• **SOURCE RECORDS**
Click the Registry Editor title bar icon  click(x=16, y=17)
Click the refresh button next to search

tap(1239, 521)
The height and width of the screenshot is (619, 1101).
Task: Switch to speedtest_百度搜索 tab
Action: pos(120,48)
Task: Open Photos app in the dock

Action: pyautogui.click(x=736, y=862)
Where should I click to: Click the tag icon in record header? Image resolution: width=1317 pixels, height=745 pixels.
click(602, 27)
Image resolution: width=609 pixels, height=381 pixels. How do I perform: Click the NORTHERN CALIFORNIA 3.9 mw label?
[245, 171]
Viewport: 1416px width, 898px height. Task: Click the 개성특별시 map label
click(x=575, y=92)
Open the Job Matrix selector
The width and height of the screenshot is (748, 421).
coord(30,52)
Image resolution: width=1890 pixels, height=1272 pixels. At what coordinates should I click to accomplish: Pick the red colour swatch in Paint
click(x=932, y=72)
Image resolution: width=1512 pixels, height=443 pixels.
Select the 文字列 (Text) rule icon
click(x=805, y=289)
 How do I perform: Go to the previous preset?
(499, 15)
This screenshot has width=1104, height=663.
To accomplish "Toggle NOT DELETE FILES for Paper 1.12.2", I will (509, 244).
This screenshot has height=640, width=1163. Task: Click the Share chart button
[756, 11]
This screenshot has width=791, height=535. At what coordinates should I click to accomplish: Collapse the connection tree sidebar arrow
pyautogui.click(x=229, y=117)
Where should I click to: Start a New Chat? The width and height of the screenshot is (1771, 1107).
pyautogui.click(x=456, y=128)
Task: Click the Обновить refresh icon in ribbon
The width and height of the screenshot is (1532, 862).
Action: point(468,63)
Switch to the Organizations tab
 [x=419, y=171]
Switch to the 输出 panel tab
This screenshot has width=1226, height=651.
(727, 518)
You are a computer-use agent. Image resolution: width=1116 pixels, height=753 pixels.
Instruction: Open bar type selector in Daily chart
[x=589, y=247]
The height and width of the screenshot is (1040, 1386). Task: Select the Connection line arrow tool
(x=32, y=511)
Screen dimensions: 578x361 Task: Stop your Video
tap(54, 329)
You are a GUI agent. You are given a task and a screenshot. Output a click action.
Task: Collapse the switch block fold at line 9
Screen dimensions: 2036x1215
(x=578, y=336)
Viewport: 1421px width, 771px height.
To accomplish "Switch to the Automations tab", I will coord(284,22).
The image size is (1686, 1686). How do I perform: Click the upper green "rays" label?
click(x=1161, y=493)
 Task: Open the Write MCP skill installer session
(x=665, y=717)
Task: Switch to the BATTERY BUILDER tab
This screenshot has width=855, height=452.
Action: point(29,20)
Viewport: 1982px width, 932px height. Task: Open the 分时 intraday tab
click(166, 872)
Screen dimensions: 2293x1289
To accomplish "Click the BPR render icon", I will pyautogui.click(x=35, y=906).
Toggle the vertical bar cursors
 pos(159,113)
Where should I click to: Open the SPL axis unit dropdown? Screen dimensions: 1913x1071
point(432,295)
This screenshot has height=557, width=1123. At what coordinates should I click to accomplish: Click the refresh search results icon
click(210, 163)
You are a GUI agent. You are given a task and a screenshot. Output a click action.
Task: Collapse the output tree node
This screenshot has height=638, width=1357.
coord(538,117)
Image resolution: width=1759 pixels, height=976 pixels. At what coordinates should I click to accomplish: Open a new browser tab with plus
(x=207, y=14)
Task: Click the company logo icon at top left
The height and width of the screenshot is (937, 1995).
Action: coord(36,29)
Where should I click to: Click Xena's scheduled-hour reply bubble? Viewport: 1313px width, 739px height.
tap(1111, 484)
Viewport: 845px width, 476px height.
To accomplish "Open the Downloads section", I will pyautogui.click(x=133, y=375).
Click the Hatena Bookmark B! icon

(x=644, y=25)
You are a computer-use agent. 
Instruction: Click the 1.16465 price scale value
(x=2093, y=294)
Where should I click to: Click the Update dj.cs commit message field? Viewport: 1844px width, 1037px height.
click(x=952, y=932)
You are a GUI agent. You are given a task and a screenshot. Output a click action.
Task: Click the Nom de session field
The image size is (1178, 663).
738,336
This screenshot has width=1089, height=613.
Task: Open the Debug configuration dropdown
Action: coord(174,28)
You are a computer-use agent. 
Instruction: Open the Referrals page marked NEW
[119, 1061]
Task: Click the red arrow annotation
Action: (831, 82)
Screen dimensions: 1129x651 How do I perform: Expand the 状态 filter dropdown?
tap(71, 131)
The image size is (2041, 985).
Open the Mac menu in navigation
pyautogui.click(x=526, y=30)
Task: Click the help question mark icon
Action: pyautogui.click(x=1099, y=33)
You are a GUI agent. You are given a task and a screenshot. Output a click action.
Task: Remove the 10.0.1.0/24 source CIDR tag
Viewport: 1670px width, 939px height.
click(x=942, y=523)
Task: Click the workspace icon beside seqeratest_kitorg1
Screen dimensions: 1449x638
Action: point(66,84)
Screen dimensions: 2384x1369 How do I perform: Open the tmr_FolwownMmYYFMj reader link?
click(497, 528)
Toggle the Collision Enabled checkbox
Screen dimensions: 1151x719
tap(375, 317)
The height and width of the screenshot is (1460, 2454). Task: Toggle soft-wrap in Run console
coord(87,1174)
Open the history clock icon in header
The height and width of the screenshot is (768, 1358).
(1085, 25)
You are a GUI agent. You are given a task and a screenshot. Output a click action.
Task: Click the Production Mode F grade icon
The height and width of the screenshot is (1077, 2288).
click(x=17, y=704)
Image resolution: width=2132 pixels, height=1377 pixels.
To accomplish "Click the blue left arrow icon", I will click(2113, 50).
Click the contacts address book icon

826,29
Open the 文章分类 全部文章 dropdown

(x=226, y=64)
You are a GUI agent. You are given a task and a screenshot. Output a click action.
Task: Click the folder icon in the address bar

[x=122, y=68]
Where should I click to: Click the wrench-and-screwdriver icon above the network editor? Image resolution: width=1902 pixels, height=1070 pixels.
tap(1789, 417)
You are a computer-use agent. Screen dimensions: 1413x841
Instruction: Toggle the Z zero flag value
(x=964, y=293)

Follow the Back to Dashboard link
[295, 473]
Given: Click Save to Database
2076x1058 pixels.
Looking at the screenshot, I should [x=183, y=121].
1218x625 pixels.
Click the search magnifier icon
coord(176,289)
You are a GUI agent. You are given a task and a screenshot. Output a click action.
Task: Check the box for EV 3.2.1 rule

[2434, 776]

• **YOUR OBJECTIVE**
Write out every entry above, word for word.

• **RESULT**
Click the Registry Editor title bar icon  click(x=16, y=17)
Click the refresh button next to search

tap(1239, 521)
The height and width of the screenshot is (619, 1101).
Task: Switch to speedtest_百度搜索 tab
Action: pos(120,48)
Task: Open Photos app in the dock

Action: pyautogui.click(x=736, y=862)
Where should I click to: Click the tag icon in record header? Image resolution: width=1317 pixels, height=745 pixels.
click(602, 27)
Image resolution: width=609 pixels, height=381 pixels. How do I perform: Click the NORTHERN CALIFORNIA 3.9 mw label?
[245, 171]
Viewport: 1416px width, 898px height. Task: Click the 개성특별시 map label
click(x=575, y=92)
Open the Job Matrix selector
The width and height of the screenshot is (748, 421).
coord(30,52)
Image resolution: width=1890 pixels, height=1272 pixels. At what coordinates should I click to accomplish: Pick the red colour swatch in Paint
click(x=932, y=72)
Image resolution: width=1512 pixels, height=443 pixels.
Select the 文字列 (Text) rule icon
click(x=805, y=289)
 How do I perform: Go to the previous preset?
(499, 15)
This screenshot has width=1104, height=663.
To accomplish "Toggle NOT DELETE FILES for Paper 1.12.2", I will (509, 244).
This screenshot has height=640, width=1163. Task: Click the Share chart button
[756, 11]
This screenshot has width=791, height=535. At what coordinates should I click to accomplish: Collapse the connection tree sidebar arrow
pyautogui.click(x=229, y=117)
Where should I click to: Start a New Chat? The width and height of the screenshot is (1771, 1107).
pyautogui.click(x=456, y=128)
Task: Click the Обновить refresh icon in ribbon
The width and height of the screenshot is (1532, 862).
Action: point(468,63)
Switch to the Organizations tab
 [x=419, y=171]
Switch to the 输出 panel tab
This screenshot has width=1226, height=651.
(727, 518)
You are a computer-use agent. Image resolution: width=1116 pixels, height=753 pixels.
Instruction: Open bar type selector in Daily chart
[x=589, y=247]
The height and width of the screenshot is (1040, 1386). Task: Select the Connection line arrow tool
(x=32, y=511)
Screen dimensions: 578x361 Task: Stop your Video
tap(54, 329)
You are a GUI agent. You are given a task and a screenshot. Output a click action.
Task: Collapse the switch block fold at line 9
Screen dimensions: 2036x1215
(x=578, y=336)
Viewport: 1421px width, 771px height.
To accomplish "Switch to the Automations tab", I will coord(284,22).
The image size is (1686, 1686). How do I perform: Click the upper green "rays" label?
click(x=1161, y=493)
 Task: Open the Write MCP skill installer session
(x=665, y=717)
Task: Switch to the BATTERY BUILDER tab
This screenshot has width=855, height=452.
Action: point(29,20)
Viewport: 1982px width, 932px height. Task: Open the 分时 intraday tab
click(166, 872)
Screen dimensions: 2293x1289
To accomplish "Click the BPR render icon", I will pyautogui.click(x=35, y=906).
Toggle the vertical bar cursors
 pos(159,113)
Where should I click to: Open the SPL axis unit dropdown? Screen dimensions: 1913x1071
point(432,295)
This screenshot has height=557, width=1123. At what coordinates should I click to accomplish: Click the refresh search results icon
click(210, 163)
You are a GUI agent. You are given a task and a screenshot. Output a click action.
Task: Collapse the output tree node
This screenshot has height=638, width=1357.
coord(538,117)
Image resolution: width=1759 pixels, height=976 pixels. At what coordinates should I click to accomplish: Open a new browser tab with plus
(x=207, y=14)
Task: Click the company logo icon at top left
The height and width of the screenshot is (937, 1995).
Action: coord(36,29)
Where should I click to: Click Xena's scheduled-hour reply bubble? Viewport: 1313px width, 739px height.
tap(1111, 484)
Viewport: 845px width, 476px height.
To accomplish "Open the Downloads section", I will pyautogui.click(x=133, y=375).
Click the Hatena Bookmark B! icon

(x=644, y=25)
You are a computer-use agent. 
Instruction: Click the 1.16465 price scale value
(x=2093, y=294)
Where should I click to: Click the Update dj.cs commit message field? Viewport: 1844px width, 1037px height.
click(x=952, y=932)
You are a GUI agent. You are given a task and a screenshot. Output a click action.
Task: Click the Nom de session field
The image size is (1178, 663).
738,336
This screenshot has width=1089, height=613.
Task: Open the Debug configuration dropdown
Action: coord(174,28)
You are a computer-use agent. 
Instruction: Open the Referrals page marked NEW
[119, 1061]
Task: Click the red arrow annotation
Action: (831, 82)
Screen dimensions: 1129x651 How do I perform: Expand the 状态 filter dropdown?
tap(71, 131)
The image size is (2041, 985).
Open the Mac menu in navigation
pyautogui.click(x=526, y=30)
Task: Click the help question mark icon
Action: pyautogui.click(x=1099, y=33)
You are a GUI agent. You are given a task and a screenshot. Output a click action.
Task: Remove the 10.0.1.0/24 source CIDR tag
Viewport: 1670px width, 939px height.
click(x=942, y=523)
Task: Click the workspace icon beside seqeratest_kitorg1
Screen dimensions: 1449x638
Action: point(66,84)
Screen dimensions: 2384x1369 How do I perform: Open the tmr_FolwownMmYYFMj reader link?
click(497, 528)
Toggle the Collision Enabled checkbox
Screen dimensions: 1151x719
tap(375, 317)
The height and width of the screenshot is (1460, 2454). Task: Toggle soft-wrap in Run console
coord(87,1174)
Open the history clock icon in header
The height and width of the screenshot is (768, 1358).
(1085, 25)
You are a GUI agent. You are given a task and a screenshot. Output a click action.
Task: Click the Production Mode F grade icon
The height and width of the screenshot is (1077, 2288).
click(x=17, y=704)
Image resolution: width=2132 pixels, height=1377 pixels.
To accomplish "Click the blue left arrow icon", I will click(2113, 50).
Click the contacts address book icon

826,29
Open the 文章分类 全部文章 dropdown

(x=226, y=64)
You are a GUI agent. You are given a task and a screenshot. Output a click action.
Task: Click the folder icon in the address bar

[x=122, y=68]
Where should I click to: Click the wrench-and-screwdriver icon above the network editor? Image resolution: width=1902 pixels, height=1070 pixels.
tap(1789, 417)
You are a computer-use agent. Screen dimensions: 1413x841
Instruction: Toggle the Z zero flag value
(x=964, y=293)

Follow the Back to Dashboard link
[295, 473]
Given: Click Save to Database
2076x1058 pixels.
Looking at the screenshot, I should [x=183, y=121].
1218x625 pixels.
Click the search magnifier icon
coord(176,289)
You are a GUI agent. You are given a task and a screenshot. Output a click action.
Task: Check the box for EV 3.2.1 rule

[2434, 776]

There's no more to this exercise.